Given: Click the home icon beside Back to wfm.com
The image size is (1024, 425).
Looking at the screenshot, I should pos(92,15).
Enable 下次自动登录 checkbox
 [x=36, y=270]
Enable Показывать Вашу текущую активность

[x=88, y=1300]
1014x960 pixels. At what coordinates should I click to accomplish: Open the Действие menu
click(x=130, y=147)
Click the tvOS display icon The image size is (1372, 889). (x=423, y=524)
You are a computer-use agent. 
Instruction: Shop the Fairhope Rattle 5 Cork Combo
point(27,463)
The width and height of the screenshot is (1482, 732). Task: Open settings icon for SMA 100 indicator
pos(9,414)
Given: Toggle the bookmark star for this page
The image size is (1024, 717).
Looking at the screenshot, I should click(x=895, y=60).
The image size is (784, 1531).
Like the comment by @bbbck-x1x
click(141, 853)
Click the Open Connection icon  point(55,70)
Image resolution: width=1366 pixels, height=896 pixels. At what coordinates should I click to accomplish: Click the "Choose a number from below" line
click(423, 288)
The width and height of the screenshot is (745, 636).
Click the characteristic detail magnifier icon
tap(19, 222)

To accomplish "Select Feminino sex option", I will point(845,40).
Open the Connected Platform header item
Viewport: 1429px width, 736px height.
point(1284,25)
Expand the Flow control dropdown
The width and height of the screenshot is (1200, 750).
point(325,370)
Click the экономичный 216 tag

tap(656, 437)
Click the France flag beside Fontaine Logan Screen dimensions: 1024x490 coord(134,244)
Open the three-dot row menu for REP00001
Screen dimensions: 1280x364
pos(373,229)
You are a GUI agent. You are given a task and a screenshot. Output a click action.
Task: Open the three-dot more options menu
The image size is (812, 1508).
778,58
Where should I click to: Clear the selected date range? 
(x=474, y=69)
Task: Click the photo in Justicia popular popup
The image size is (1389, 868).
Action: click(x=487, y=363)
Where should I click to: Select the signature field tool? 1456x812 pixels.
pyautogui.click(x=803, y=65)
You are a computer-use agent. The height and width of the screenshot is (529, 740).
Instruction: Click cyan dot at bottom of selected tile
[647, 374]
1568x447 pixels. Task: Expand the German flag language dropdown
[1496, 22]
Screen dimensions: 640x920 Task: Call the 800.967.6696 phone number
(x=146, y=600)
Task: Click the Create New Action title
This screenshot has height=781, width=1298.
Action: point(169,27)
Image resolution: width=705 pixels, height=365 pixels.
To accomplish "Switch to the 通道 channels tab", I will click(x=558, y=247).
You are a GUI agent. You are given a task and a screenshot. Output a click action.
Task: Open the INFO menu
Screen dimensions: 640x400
•••
(WHAT IS NEEDED): Determine how many lines in the data include the word "three". Answer with that number alone.

(ANSWER): 2